October 10, 2003

Optimizing Linux filesystems

Author: Roderick W. Smith

Last time we introduced a few common Linux filesystems and examined their features. If you've already installed Linux, your partitions are already set up and configured with particular filesystems, but you may decide you want to modify this configuration. What's the best way to begin?

This article is excerpted from the recently published book Linux Power Tools.

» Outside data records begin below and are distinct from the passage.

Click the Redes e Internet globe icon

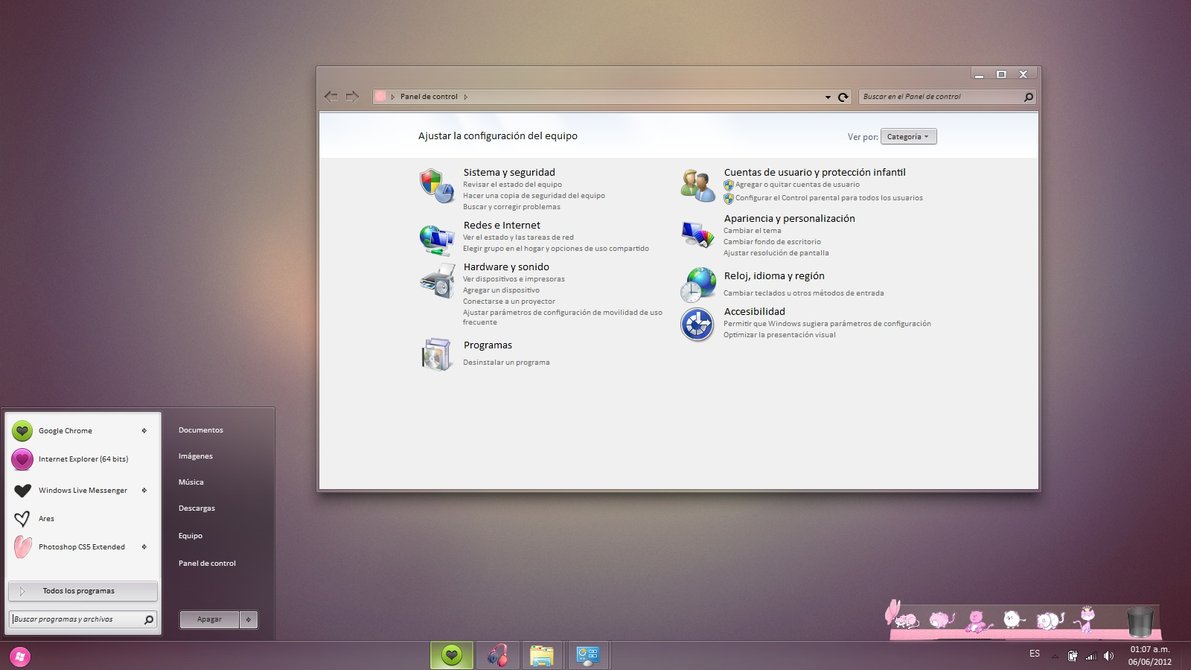436,238
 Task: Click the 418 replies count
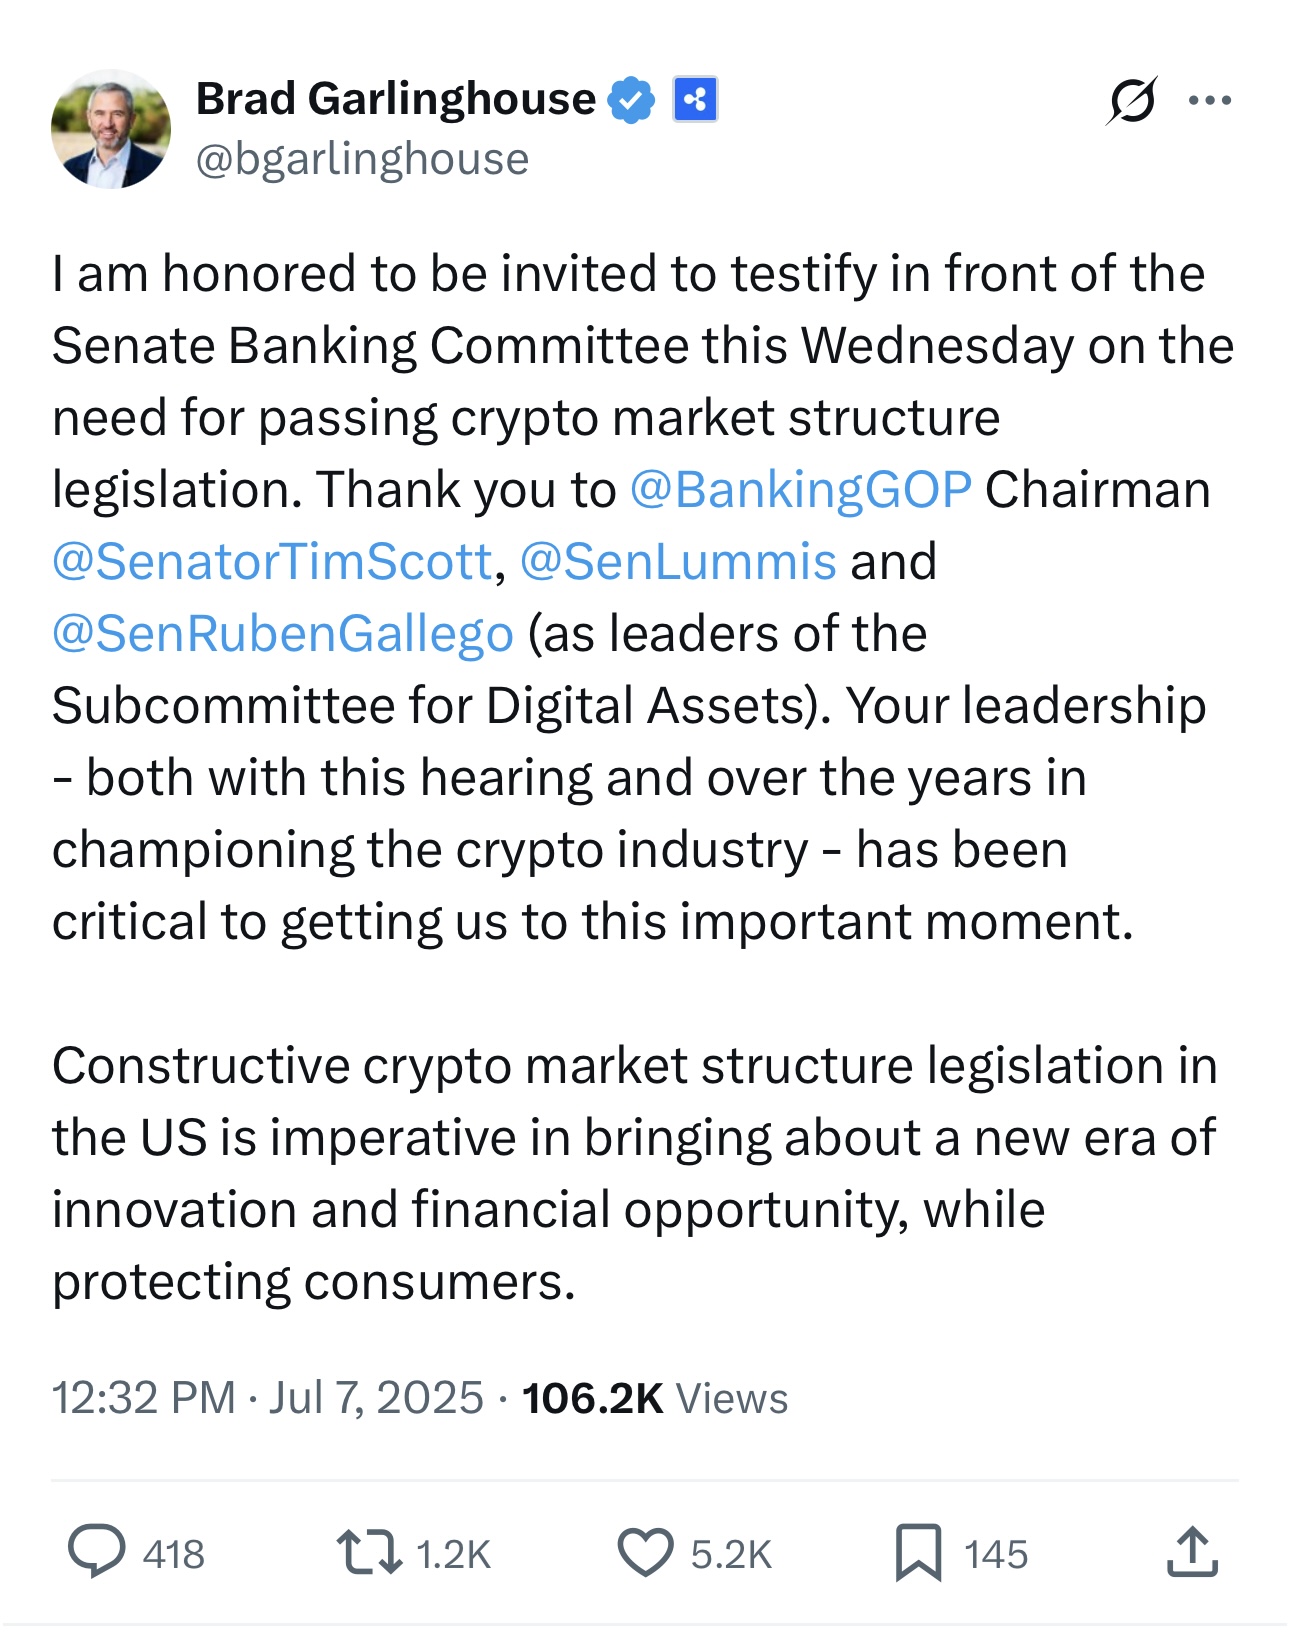point(174,1555)
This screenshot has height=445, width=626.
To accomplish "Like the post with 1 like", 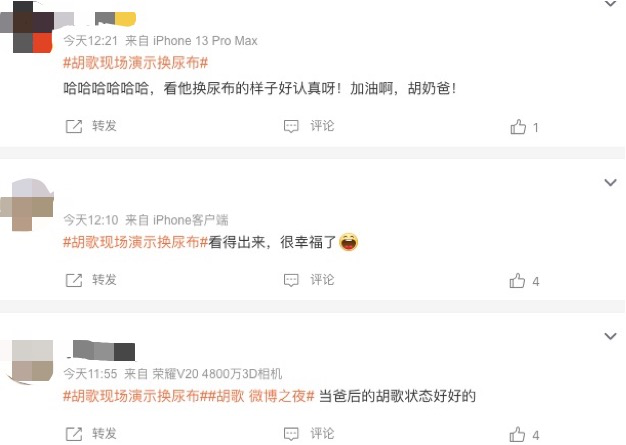I will pyautogui.click(x=518, y=127).
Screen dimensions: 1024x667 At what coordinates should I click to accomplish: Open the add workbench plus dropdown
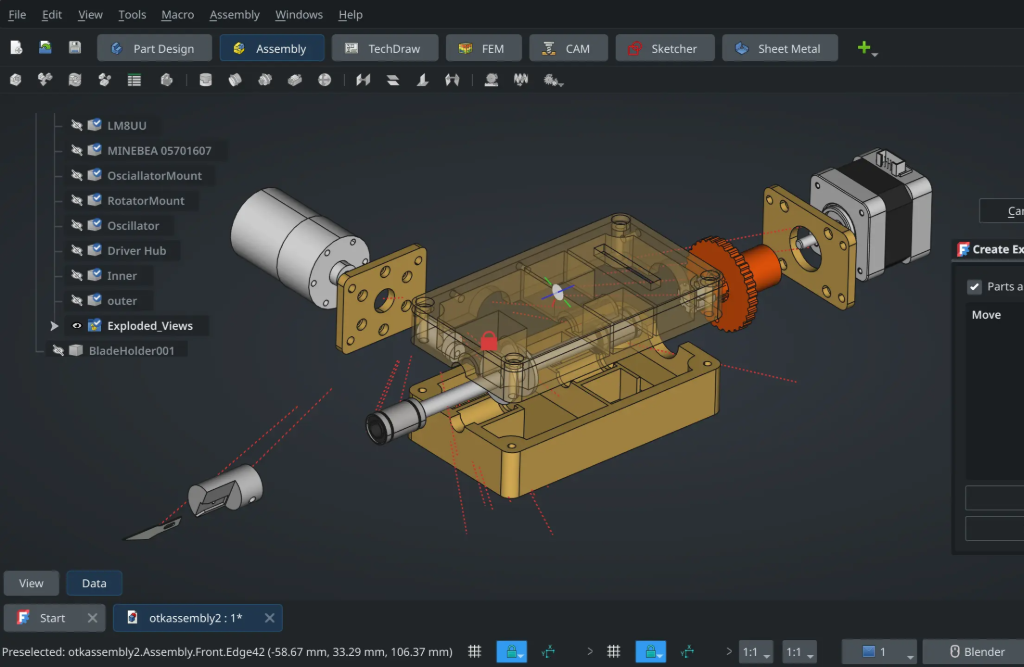pos(867,48)
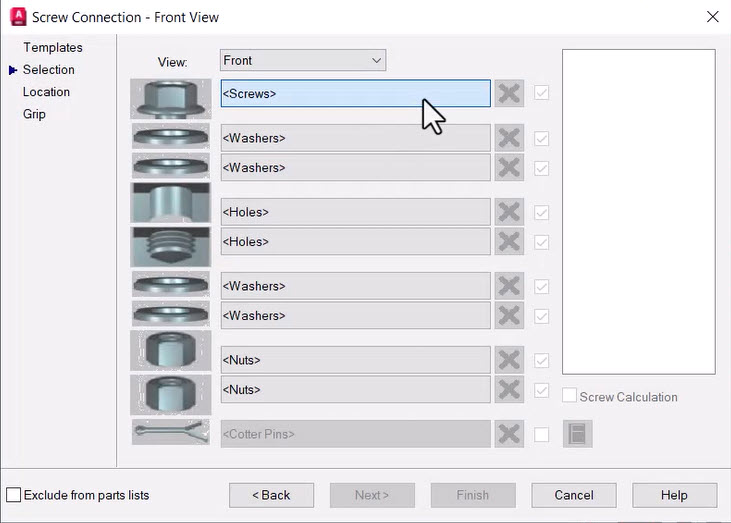731x523 pixels.
Task: Clear the Screws entry with its X button
Action: coord(509,93)
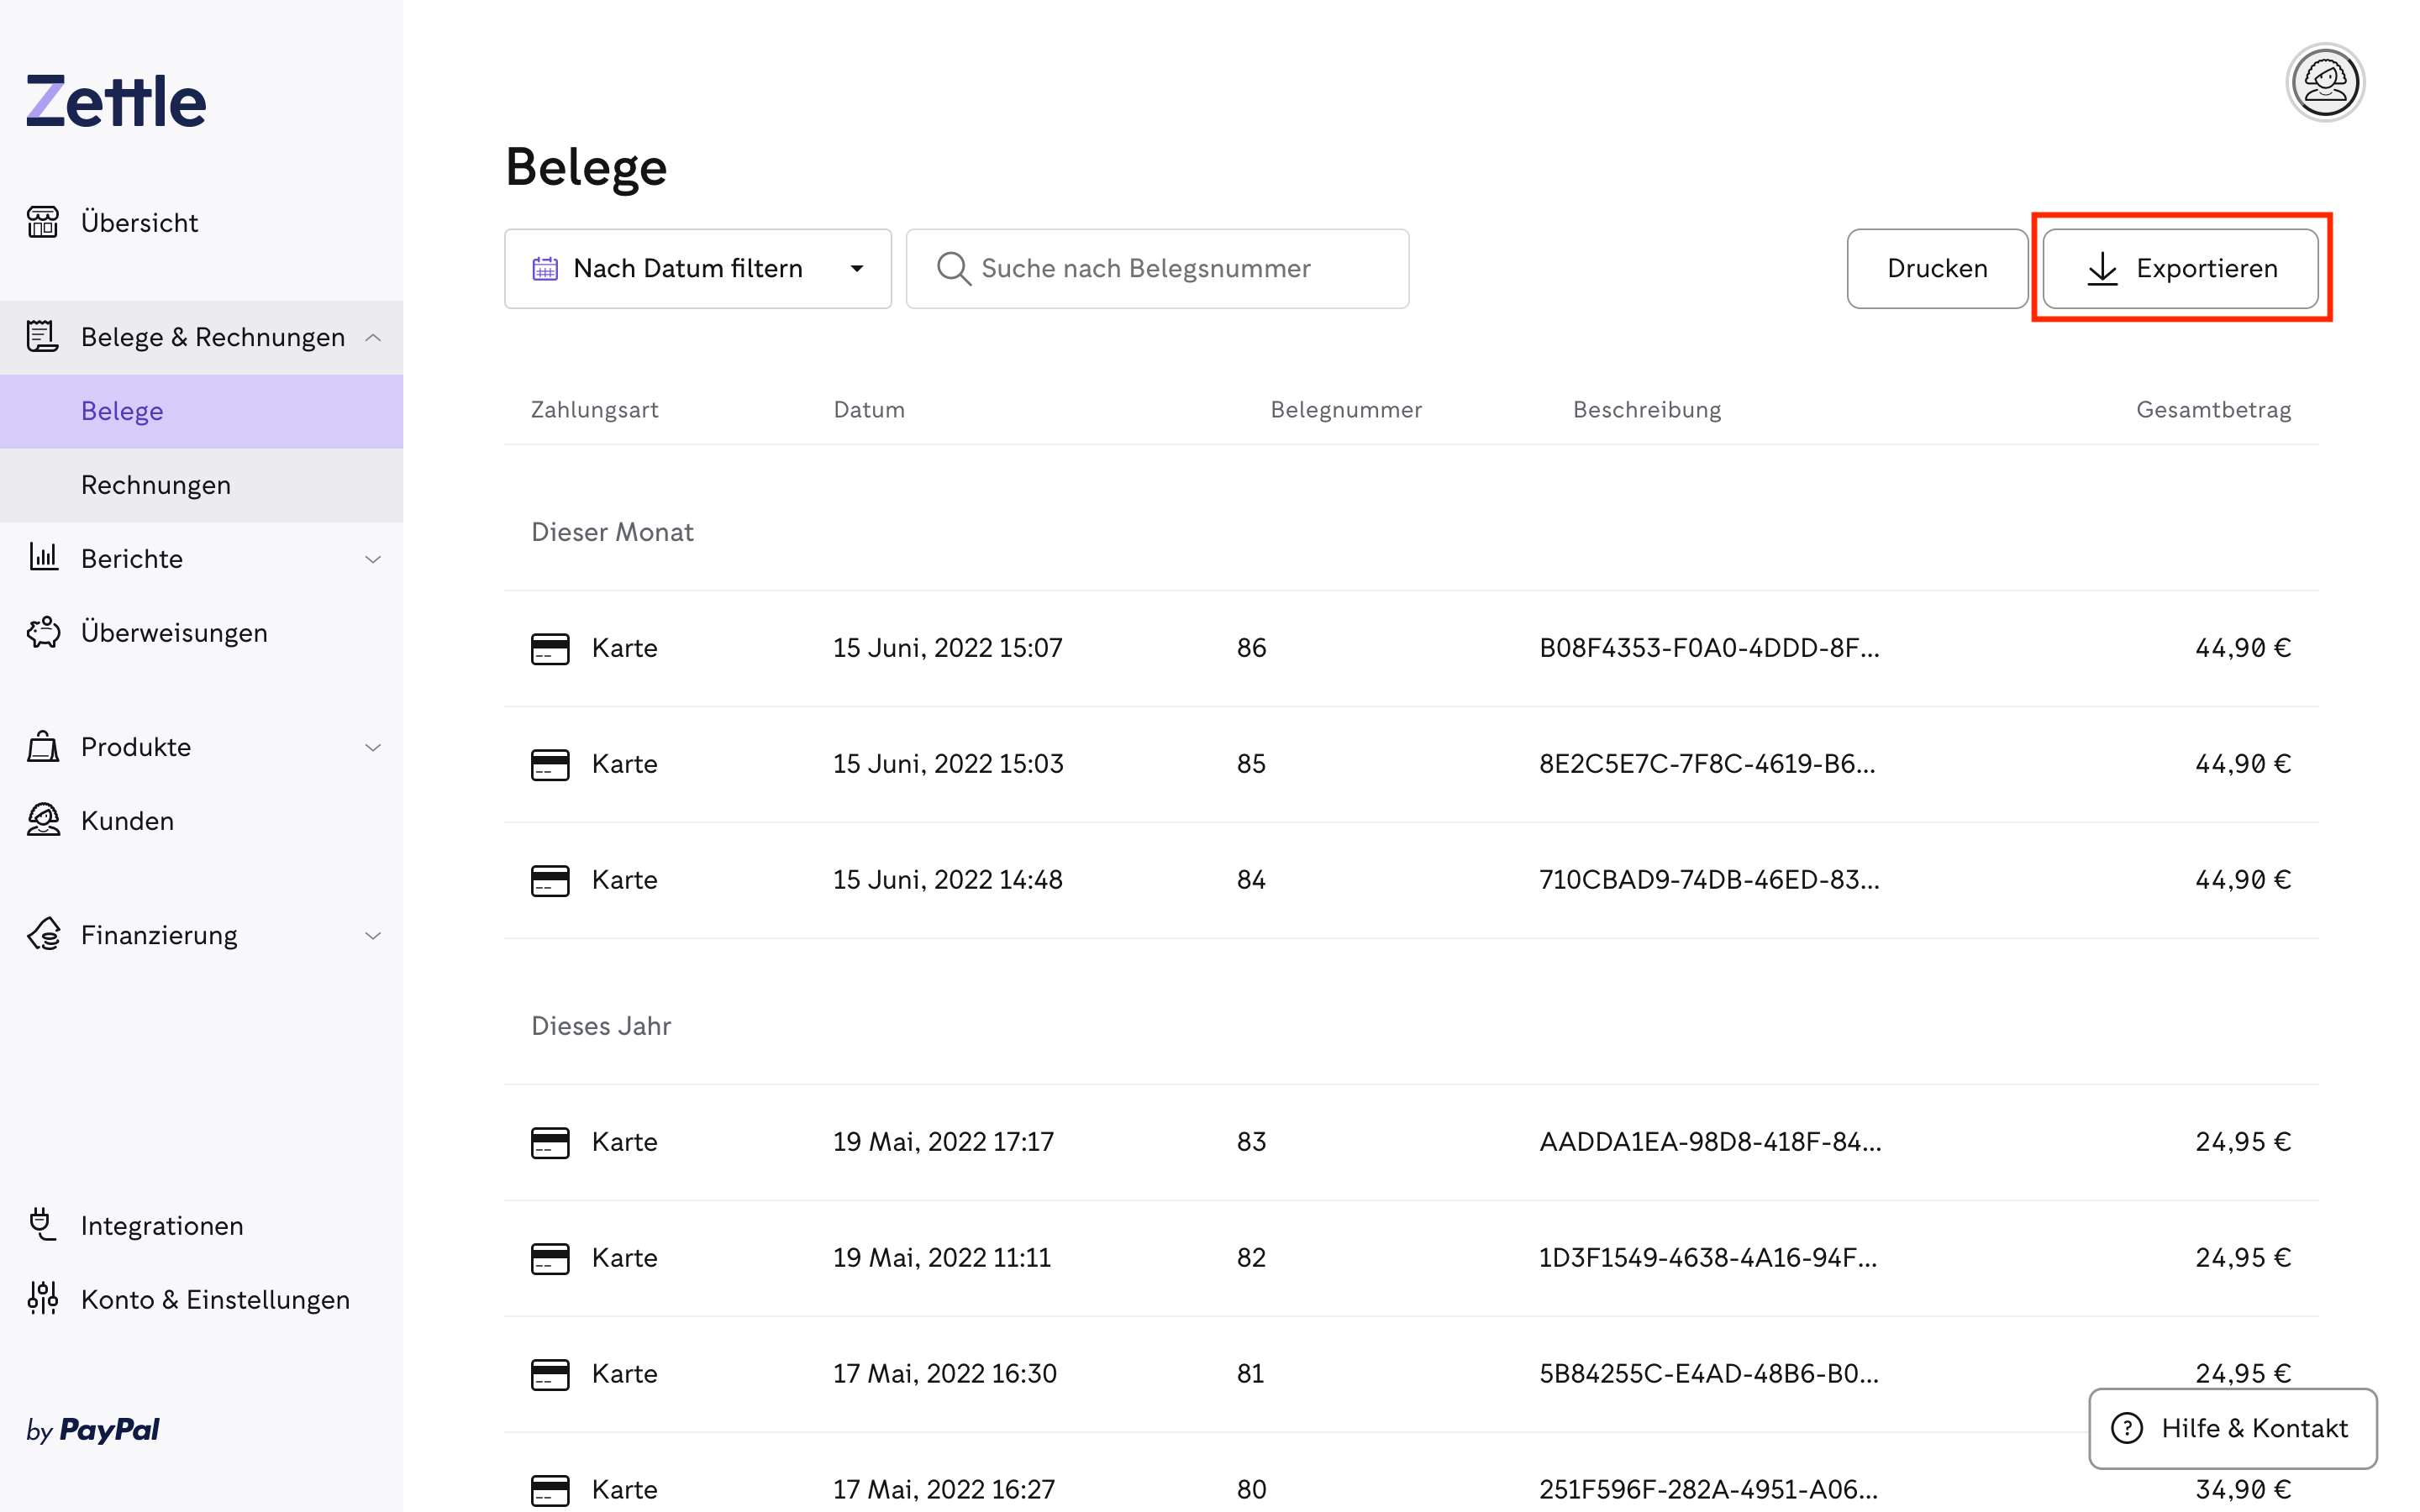Select the Belege sidebar item
This screenshot has height=1512, width=2420.
122,411
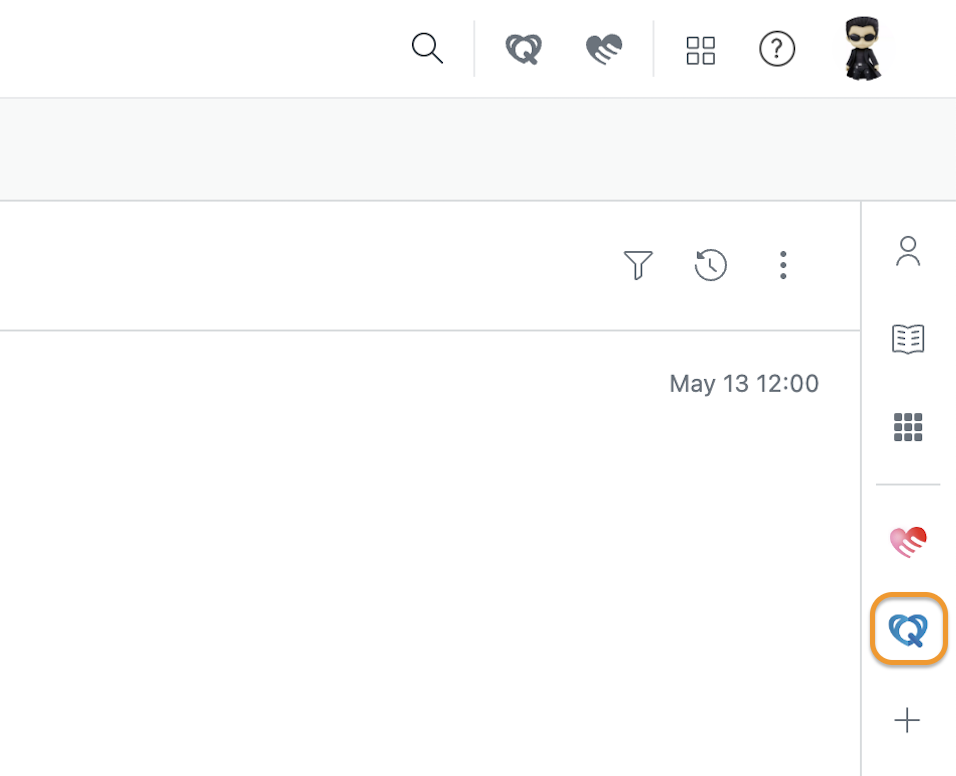Click the Neo figurine user avatar
The image size is (956, 776).
(862, 48)
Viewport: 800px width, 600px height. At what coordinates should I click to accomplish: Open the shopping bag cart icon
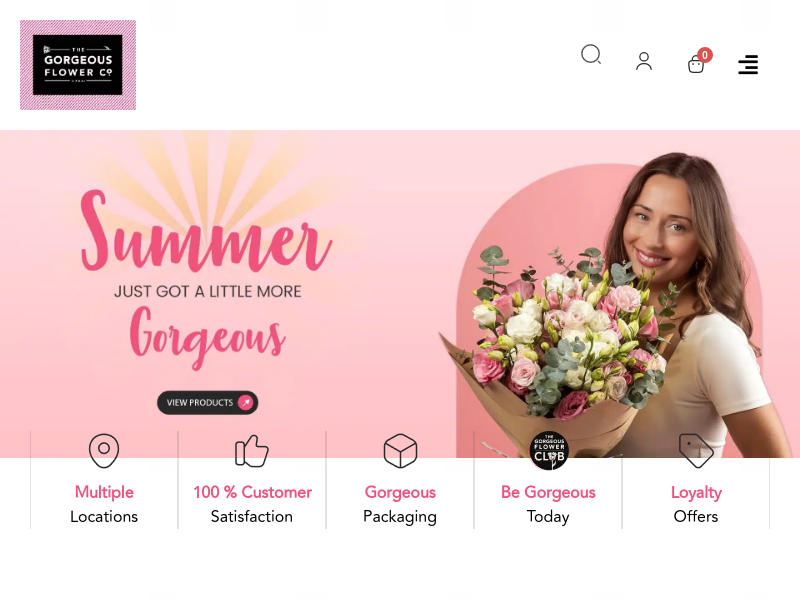point(696,64)
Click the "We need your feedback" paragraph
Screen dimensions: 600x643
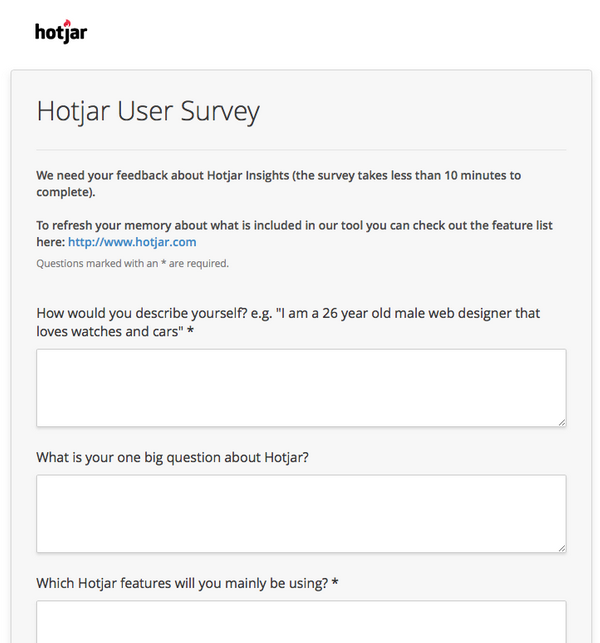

Some changes are tedious to implement. For instance, changing from one filesystem to another requires you to back up, create a new filesystem, and restore your files. One exception to this rule is changing from ext2fs to ext3fs. If you switch filesystems, you may be able to use filesystem-creation options to improve the performance of the new filesystem. Other changes can also be done relatively painlessly. These include defragmenting a disk (that is, repositioning file contents so that they're not spread out over the entire partition) and resizing partitions to give you space where you need it.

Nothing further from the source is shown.